Zackie Achmat calls for activism against COVID-19
By Liezl Human for GroundUp
Zackie Achmat, activist and co-founder of the Treatment Action Campaign (TAC), stressed the need for more openness and activism during the COVID-19 crisis in South Africa. He was speaking during a webinar on Thursday in which he received the 2018 International AIDS Society (IAS) President’s Award.
The award was handed to him, virtually, by outgoing IAS president, Professor Linda-Gail Bekker. The event was hosted by the Desmond Tutu HIV Foundation.
Achmat pointed out that much of the response to COVID-19 globally was a consequence of the work done in response to HIV over the past few decades.
ISSUES FOR ACTIVISTS TO ADDRESS
He raised several issues for activists to address, including the high cost of the drug remdesivir (which has been found to reduce the length of illness with COVID-19), and the accessibility of a future COVID-19 vaccine.
“What has worried me is that there hasn’t been an openness about people having COVID-19,” said Achmat. He said he knew of activists who have not disclosed their COVID-19 status.

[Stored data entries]
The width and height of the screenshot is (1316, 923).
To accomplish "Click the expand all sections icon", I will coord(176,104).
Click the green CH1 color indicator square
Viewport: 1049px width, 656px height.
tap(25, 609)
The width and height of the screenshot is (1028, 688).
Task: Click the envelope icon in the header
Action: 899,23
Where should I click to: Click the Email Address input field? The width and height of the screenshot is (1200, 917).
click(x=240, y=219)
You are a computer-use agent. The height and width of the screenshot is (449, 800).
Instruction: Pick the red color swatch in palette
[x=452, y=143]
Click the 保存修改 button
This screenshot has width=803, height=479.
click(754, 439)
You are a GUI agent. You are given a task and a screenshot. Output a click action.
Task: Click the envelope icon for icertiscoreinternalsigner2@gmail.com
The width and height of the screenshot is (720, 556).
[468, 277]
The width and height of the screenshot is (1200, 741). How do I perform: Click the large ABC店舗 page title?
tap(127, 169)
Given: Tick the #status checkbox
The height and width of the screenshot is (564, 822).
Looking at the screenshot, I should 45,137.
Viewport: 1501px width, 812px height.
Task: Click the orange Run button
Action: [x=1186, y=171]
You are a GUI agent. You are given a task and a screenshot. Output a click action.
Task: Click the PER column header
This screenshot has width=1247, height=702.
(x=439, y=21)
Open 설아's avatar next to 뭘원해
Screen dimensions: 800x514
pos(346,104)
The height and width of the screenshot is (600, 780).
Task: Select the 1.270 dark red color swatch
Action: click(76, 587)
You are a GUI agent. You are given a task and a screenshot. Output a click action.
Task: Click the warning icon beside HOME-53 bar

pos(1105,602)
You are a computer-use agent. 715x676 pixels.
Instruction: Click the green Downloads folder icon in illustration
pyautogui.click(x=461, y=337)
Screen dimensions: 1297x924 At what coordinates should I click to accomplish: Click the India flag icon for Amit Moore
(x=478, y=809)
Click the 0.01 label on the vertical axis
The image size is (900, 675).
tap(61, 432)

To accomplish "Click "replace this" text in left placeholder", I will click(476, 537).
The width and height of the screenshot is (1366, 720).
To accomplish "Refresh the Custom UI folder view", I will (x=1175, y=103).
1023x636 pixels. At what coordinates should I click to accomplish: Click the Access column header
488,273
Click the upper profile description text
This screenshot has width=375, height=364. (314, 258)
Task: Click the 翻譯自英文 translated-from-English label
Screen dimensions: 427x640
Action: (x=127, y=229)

Exercises —
1 > Copy the part of the Zackie Achmat article starting with "Zackie Achmat calls" and going on through "past few decades.".
2 > In the Zackie Achmat article, not counting the byline, list every organization that is named.
3 > Answer these from the Zackie Achmat article:
(a) What award did Achmat receive during the webinar?
(b) Which organization hosted the event?
(c) Which drug's high cost did he name as an issue for activists?
The items here are separate material and have no connection to the Zackie Achmat article.

Per-task outputs —
1 >
Zackie Achmat calls for activism against COVID-19
By Liezl Human for GroundUp
Zackie Achmat, activist and co-founder of the Treatment Action Campaign (TAC), stressed the need for more openness and activism during the COVID-19 crisis in South Africa. He was speaking during a webinar on Thursday in which he received the 2018 International AIDS Society (IAS) President’s Award.
The award was handed to him, virtually, by outgoing IAS president, Professor Linda-Gail Bekker. The event was hosted by the Desmond Tutu HIV Foundation.
Achmat pointed out that much of the response to COVID-19 globally was a consequence of the work done in response to HIV over the past few decades.

2 >
Treatment Action Campaign (TAC)
International AIDS Society (IAS)
Desmond Tutu HIV Foundation

3 >
(a) The 2018 International AIDS Society (IAS) President's Award
(b) The Desmond Tutu HIV Foundation
(c) Remdesivir